- [Assignment] Using the entries below, transcribe exactly the line containing "Click the Bournemouth club crest icon" and each line that follows it to the end.

[Dataset entries]
>>

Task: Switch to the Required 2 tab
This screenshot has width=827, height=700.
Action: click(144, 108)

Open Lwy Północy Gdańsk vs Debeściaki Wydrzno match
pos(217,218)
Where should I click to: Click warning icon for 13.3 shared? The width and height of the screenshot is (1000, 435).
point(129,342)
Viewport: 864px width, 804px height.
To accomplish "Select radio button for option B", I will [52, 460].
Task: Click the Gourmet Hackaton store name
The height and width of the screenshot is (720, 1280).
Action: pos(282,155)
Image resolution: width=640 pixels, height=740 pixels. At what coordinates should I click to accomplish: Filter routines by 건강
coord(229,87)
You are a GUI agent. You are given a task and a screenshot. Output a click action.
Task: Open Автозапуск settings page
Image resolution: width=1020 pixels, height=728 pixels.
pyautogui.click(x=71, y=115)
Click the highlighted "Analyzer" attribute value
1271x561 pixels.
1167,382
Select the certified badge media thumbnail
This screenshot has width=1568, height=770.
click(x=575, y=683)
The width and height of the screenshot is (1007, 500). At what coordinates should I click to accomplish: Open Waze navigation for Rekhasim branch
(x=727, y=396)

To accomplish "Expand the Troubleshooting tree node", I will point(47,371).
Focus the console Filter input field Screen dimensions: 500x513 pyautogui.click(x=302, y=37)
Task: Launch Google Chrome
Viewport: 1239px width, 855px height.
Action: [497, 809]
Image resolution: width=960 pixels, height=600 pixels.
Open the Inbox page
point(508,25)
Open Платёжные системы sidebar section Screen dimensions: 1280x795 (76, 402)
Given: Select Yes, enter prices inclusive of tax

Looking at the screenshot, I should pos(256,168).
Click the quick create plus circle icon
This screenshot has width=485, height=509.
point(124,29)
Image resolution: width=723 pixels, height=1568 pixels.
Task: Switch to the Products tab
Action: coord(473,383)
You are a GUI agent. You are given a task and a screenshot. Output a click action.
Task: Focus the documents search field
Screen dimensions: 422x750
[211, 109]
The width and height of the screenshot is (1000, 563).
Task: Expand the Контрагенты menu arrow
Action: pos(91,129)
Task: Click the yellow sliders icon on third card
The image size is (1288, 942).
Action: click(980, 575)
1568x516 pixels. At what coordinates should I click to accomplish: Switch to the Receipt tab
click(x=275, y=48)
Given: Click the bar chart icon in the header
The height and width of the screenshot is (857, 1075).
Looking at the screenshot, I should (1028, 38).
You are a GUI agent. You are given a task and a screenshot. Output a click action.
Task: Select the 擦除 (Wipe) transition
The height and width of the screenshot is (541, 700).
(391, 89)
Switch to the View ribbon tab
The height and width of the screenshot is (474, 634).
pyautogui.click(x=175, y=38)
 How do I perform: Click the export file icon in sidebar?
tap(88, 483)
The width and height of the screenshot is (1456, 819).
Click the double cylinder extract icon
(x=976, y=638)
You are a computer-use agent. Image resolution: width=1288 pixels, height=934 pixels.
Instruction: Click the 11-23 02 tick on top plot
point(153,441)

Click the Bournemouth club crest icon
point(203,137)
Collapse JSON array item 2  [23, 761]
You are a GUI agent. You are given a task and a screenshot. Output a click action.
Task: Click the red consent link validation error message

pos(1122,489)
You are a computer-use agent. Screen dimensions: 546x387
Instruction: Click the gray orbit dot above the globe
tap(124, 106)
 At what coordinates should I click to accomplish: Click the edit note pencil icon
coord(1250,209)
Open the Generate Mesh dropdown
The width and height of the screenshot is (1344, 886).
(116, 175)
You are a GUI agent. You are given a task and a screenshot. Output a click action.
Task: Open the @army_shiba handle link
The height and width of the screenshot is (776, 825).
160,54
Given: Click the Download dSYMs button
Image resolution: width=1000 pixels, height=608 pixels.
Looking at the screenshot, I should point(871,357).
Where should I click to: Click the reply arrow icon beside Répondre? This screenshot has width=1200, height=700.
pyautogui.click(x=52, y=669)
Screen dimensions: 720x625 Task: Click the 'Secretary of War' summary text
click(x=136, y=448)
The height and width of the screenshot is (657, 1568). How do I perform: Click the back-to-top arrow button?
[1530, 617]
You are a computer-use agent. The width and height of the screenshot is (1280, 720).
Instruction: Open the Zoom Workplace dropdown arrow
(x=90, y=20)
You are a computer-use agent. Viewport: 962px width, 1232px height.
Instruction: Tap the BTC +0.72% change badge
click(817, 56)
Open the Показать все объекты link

<<

- [Result for this task]
Click the Bournemouth club crest icon
point(203,137)
Collapse JSON array item 2  [23, 761]
You are a GUI agent. You are given a task and a screenshot. Output a click action.
Task: Click the red consent link validation error message

pos(1122,489)
You are a computer-use agent. Screen dimensions: 546x387
Instruction: Click the gray orbit dot above the globe
tap(124, 106)
 At what coordinates should I click to accomplish: Click the edit note pencil icon
coord(1250,209)
Open the Generate Mesh dropdown
The width and height of the screenshot is (1344, 886).
(116, 175)
You are a GUI agent. You are given a task and a screenshot. Output a click action.
Task: Open the @army_shiba handle link
The height and width of the screenshot is (776, 825).
160,54
Given: Click the Download dSYMs button
Image resolution: width=1000 pixels, height=608 pixels.
Looking at the screenshot, I should point(871,357).
Where should I click to: Click the reply arrow icon beside Répondre? This screenshot has width=1200, height=700.
pyautogui.click(x=52, y=669)
Screen dimensions: 720x625 Task: Click the 'Secretary of War' summary text
click(x=136, y=448)
The height and width of the screenshot is (657, 1568). How do I perform: Click the back-to-top arrow button?
[1530, 617]
You are a computer-use agent. The width and height of the screenshot is (1280, 720).
Instruction: Open the Zoom Workplace dropdown arrow
(x=90, y=20)
You are a computer-use agent. Viewport: 962px width, 1232px height.
Instruction: Tap the BTC +0.72% change badge
click(817, 56)
Open the Показать все объекты link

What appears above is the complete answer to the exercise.